Apple’s Schiller takes aim at Android ahead of Galaxy S4 launch

by Kenny Hemphill on March 14, 2013

iPhone 5 in Black with EarPodsApple’s senior vice president of worldwide product marketing, Phil Schiller has spoken out about the fragmentation of the Android market and the difficulty Apple believes users have replicating the features offered by iOS devices.

In an interview with the Wall Street Journal, the day before Samsung is due to launch its highly-anticipated Galaxy S4 smartphone, Schiller said that fragmentation in the Android market, caused by devices shipping with different versions of the OS was ‘plain and simple.’

‘When you take an Android device out of the box, you have to sign up to nine accounts with different vendors to get the experience iOS comes with,’ Schiller added. ‘They don’t work seamlessly together.’

Schiller’s comments were made shortly after research firm IDC said it expected Android tablets to account for more than 50% of the market this year. If that happens, it will be the first time since the iPad launched in 2010 that it has had less than 50% of the market.

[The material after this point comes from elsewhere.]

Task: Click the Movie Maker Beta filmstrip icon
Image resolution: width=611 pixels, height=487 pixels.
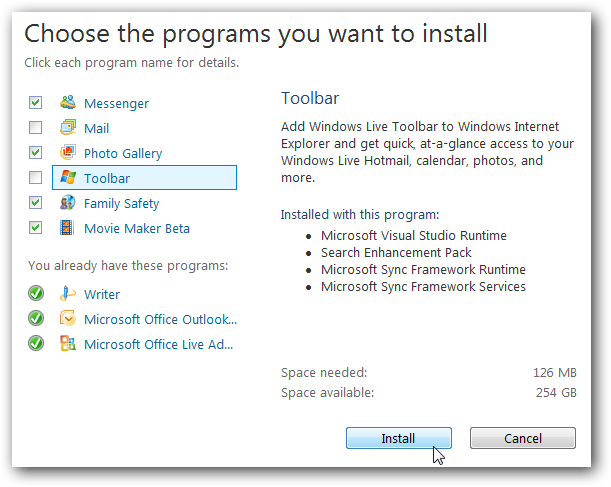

Schiller’s response: ‘I’m not sure that the estimates and the modeling accurately gives an accurate picture of it all.’

Samsung has been trailing the S4 launch for weeks with promo videos and a dance performance in New York’s Times Square. The phone is due to launch in New York later today.

Apple won’t comment on future products and reports have had it launching both a smaller, cheaper, and a larger iPhone in 2013, along with a successor to the iPhone 5. That may arrive as early as April or as late as October, depending on which rumours you choose to believe. The larger iPhone, at least, appears unlikely in the near future. Schiller told the Wall Street Journal that ‘the reason that people are making their devices bigger is to get up to the battery life the iPhone 5 offers.’